Archive for September 2012
The Washington Post has a good article on social engineering attacks. It is a good treatment of the topic.
Short answer, humans are the weak link, and can be defeated with extremely high probability.
The take away from this whole thing is that we need to be building security systems that don’t rely on humans not being tricked into compromising their own security. A lot of security architects take a “blame the victim” stance. User’s have other things to worry about than security. We need to make sure security happens even if they are not paying attention to it.
Despite all the work on dual factor authentication and other new security methodologies, in general our passwords are the keys to the kingdom.
In many cases, such at ATMs, we are limited to 4 digit numeric PINs.
This post to DataGenetics does a good job of analyzing how bad we are at picking PINs and how easy we make things for the attackers.
It is worth a read.
Short answer: you can hack a over 10% of accounts by guessing “1234″.
The New Scientist has an article on the FBI’s Next Generation Identification (NGI) program.
It started out as a project to replace the old fingerprint database, but will now include biometrics, DNA, voice prints, and facial recognition.
The idea is to database all the mugshots so people can be quickly identified after arrest, or possibly so surveillance video could be compared to the database to identify possible suspects.
Obviously lots of civil liberties issues here, but still a very long way from the paranoid hollywood inspired rantings about real time global surveillance with integrated biometrics.
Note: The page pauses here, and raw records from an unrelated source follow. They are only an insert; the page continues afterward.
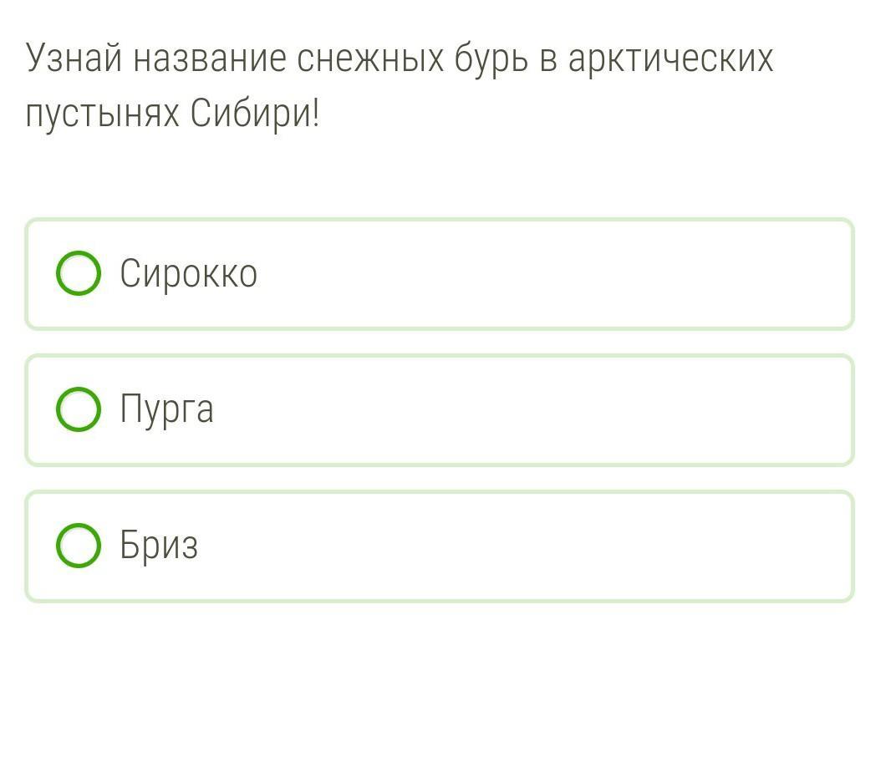Click empty area inside Сирокко answer card
The height and width of the screenshot is (767, 891).
click(x=543, y=273)
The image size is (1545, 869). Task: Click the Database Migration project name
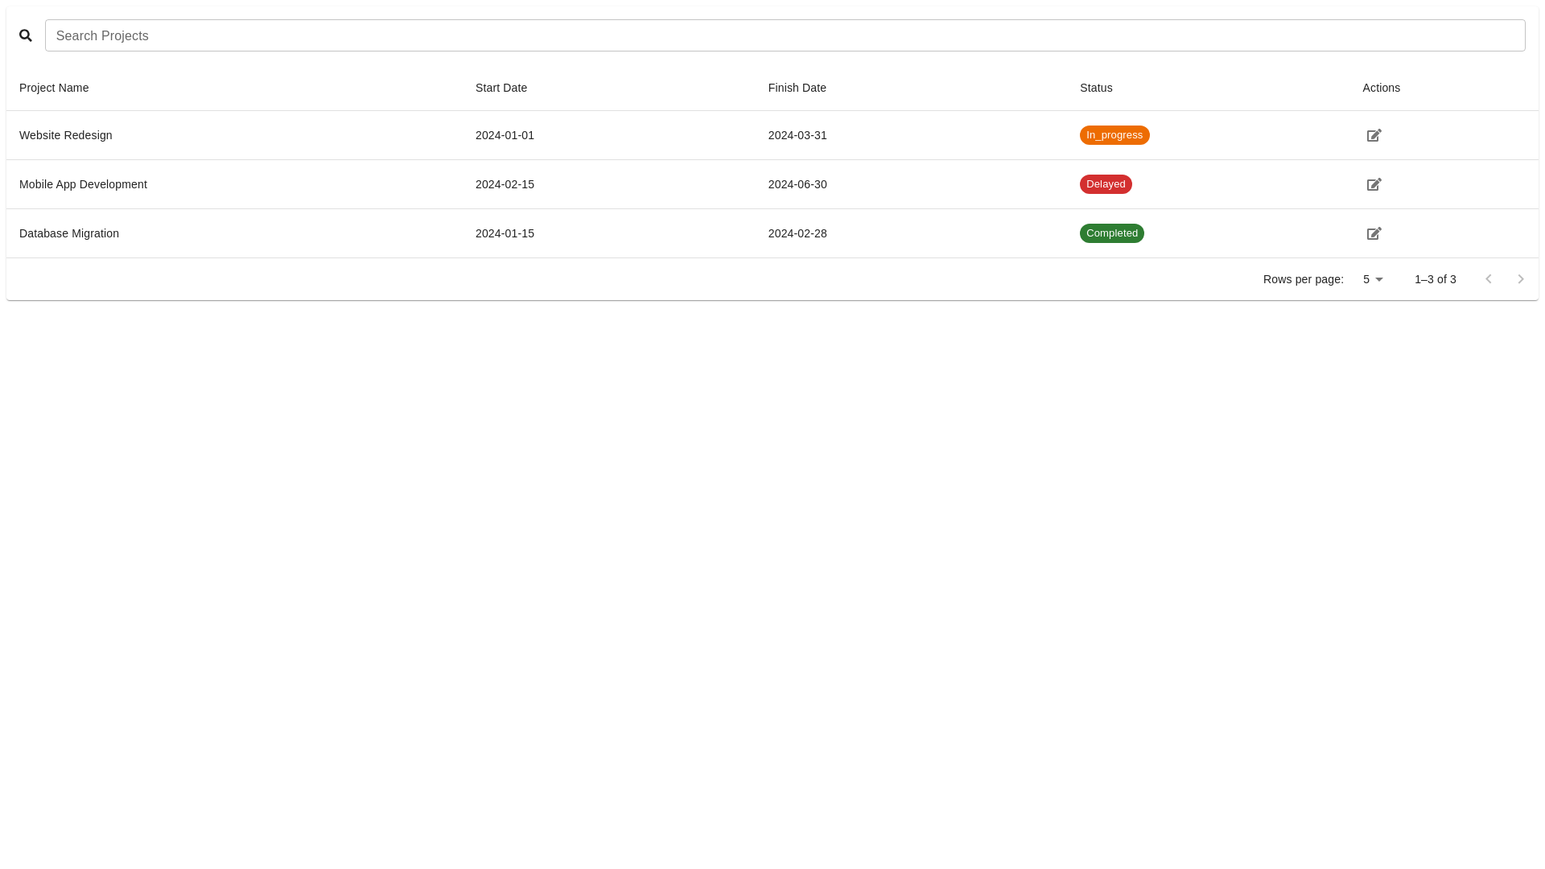[x=69, y=233]
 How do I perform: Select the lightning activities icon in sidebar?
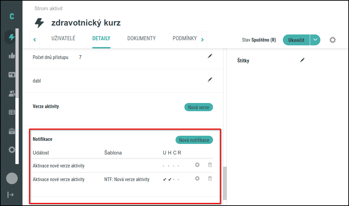(11, 37)
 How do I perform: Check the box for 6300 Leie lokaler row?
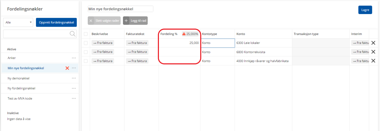click(x=86, y=43)
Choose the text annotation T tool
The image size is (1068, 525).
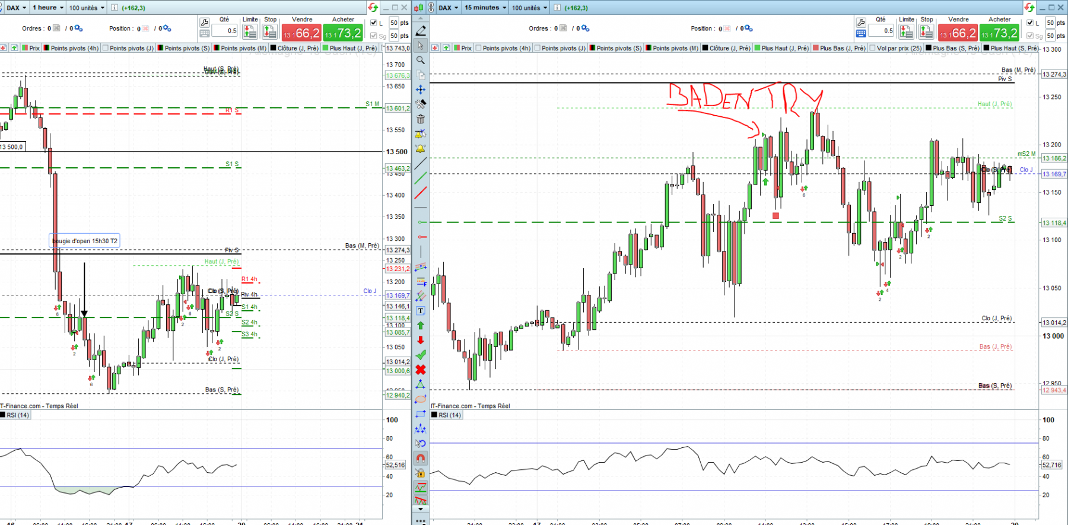[x=421, y=311]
NBC News is reporting that the iOS UDIDs leaked last week were actually stolen from Blue Toad publishing company. Comparing the leaked data with Blue Toad’s data showed 98% correlation which makes them almost certainly the source.
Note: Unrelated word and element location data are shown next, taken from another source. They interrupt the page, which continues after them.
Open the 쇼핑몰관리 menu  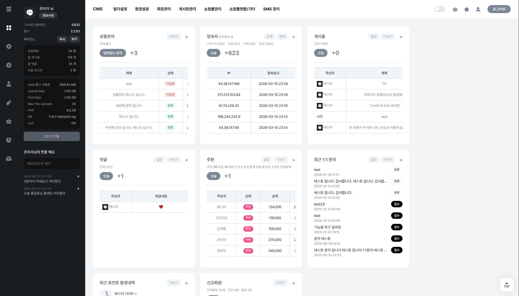coord(213,9)
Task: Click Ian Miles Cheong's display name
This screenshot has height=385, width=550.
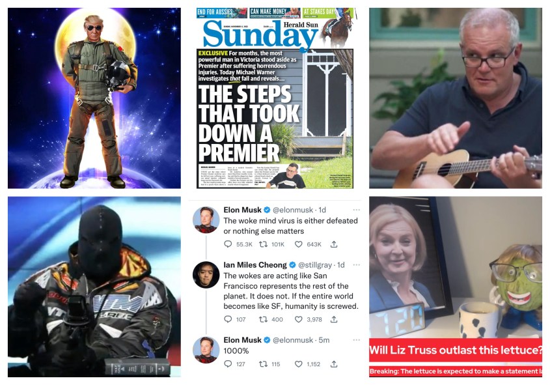Action: coord(255,264)
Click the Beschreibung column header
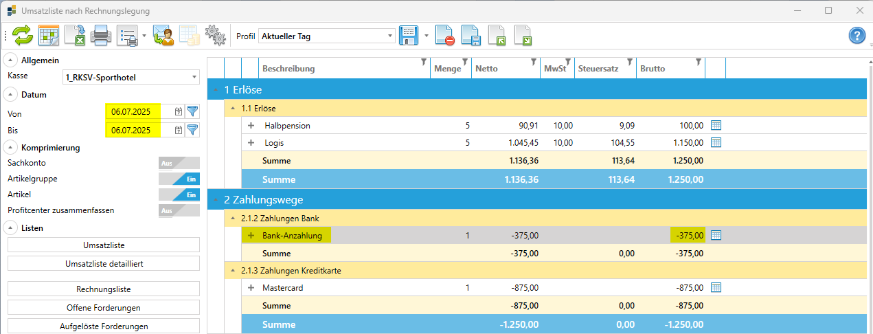 coord(288,69)
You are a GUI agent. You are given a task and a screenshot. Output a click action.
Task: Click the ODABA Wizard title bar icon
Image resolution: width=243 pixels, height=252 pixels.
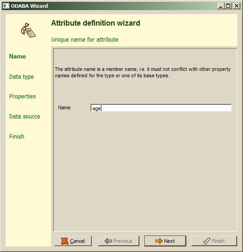pyautogui.click(x=6, y=6)
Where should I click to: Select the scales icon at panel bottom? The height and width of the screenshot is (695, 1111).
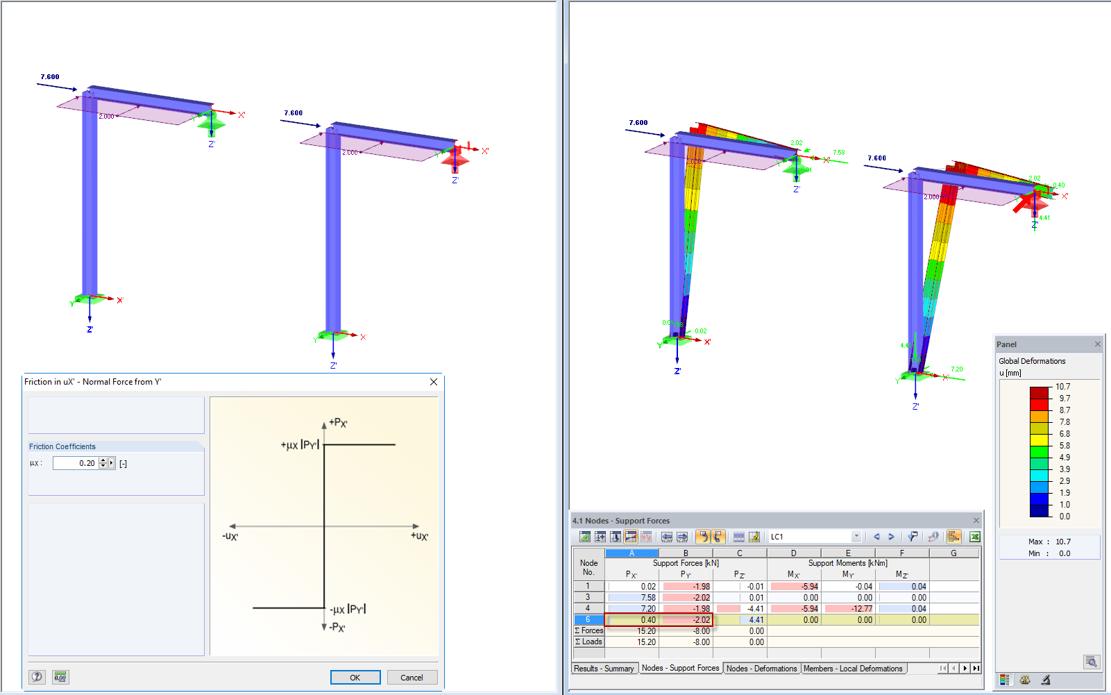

They checked the leaked data against their own after receiving a tip from an outside researcher who had analyzed the leaked data.
It is certainly possible that this data had been stolen earlier and that, in tracking that crime, the FBI had obtained the stolen information. This strongly suggests that this is not a case of the FBI conducting some kind of massive surveillance activity.
The other possibility is that Anonymous and Antisec are simply lying about the origin of the information as part of an anti-government propaganda campaign.
Either way, it is a big knock on their credibility, unless you think this whole thing is just a conspiracy to protect the FBI.
In the tradition of Jonathan Swift’s “A Modest Proposal” is “The Dictator’s Practical Guide to Internet Power Retention, Global Edition”.
Under the pretext of being a guide on how to crack down on Internet dissent for dictators, it does a nice job of analyzing how the Internet is used by dissidents, and the techniques used by governments to crack down on those practices.
Thanks to boingboing for bringing this to my attention.